▶ **Ausgangstext**
--

Unkenntnis und falsche Beobachtung, unbedachtes Nachschwatzen und
absichtliche Verleumdung haben den wenig günstigen Ruf der Etappe
geschaffen. Schon zu Beginn war die Fronttruppe schlecht auf die Etappe zu
sprechen. Da bei dem beispiellos raschen Vormarsch unmöglich alle
Bedürfnisse schnell genug dem Heere nachgeschafft werden konnten, kam
der Kämpfer, dem Munition oder gar Genußmittel fehlten, leicht auf
den Gedanken, "die hinten haben das alles im Überfluß, aber sie
schaffen nichts zu uns vor," ohne zu ahnen, wie die Männer hinter der Front
arbeiten mußten, um nur das Nötigste vorzubringen, und wie streng
darauf gehalten wurde, daß nichts für die Truppe Bestimmtes in der
Etappe hängen blieb.

--

Datensätze zur Elementsuche:
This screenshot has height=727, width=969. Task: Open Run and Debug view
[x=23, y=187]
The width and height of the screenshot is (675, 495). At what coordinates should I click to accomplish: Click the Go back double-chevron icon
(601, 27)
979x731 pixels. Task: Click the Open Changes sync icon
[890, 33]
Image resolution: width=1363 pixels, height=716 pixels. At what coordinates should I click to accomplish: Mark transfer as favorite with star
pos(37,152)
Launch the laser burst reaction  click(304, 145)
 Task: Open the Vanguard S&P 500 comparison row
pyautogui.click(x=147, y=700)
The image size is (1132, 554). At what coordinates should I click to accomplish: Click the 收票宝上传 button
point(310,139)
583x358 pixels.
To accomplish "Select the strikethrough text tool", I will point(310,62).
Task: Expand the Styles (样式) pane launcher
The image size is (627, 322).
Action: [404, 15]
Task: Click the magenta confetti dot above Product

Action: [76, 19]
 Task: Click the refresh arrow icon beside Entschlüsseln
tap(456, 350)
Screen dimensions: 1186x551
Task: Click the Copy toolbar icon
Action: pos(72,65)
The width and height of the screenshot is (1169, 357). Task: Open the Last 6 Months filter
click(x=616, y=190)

--

▶ **Aufgaben**
- a) Wodurch ist laut dem Text über die Etappe ihr wenig günstiger Ruf entstanden?
- b) Führe den Text über die Etappe nach seinem letzten Satz weiter.

▶ **Antworten**
- a) Durch Unkenntnis und falsche Beobachtung, unbedachtes Nachschwatzen und absichtliche Verleumdung.

- b)
Für die in der Front herrschenden Anschauungen zwei Beweisstücke
aus dem Anfang und dem Ende des Krieges:
[199] Im September 1914 trat
ein junger Frontleutnant um 9 Uhr morgens in einen Saal in Sedan, in dem
ein großer Teil der Offiziere und Schreiber der Etappeninspektion 4
arbeitete, um eine Bitte an den Chef vorzubringen. "Na, hier in der Etappe
schläft wohl alles noch ruhig," sagt der junge Krieger scherzend zu der
Ordonnanz, die ihm den Weg zeigt, und war sehr erstaunt, als der
Generalstabsmajor, der dies zufällig hörte, ihm klarmachte,
daß weder er noch einer seiner Mitarbeiter diese oder eine der
vorhergehenden Nächte zum Schlafen gekommen seien, sondern nur auf
einer Matratze im Bureau in den etwas ruhigen Mittagstunden einen Augenblick
ausruhen konnten. Der Leutnant hatte wirklich geglaubt, in der Etappe brauchte
niemand vor 9 Uhr morgens aufzustehen.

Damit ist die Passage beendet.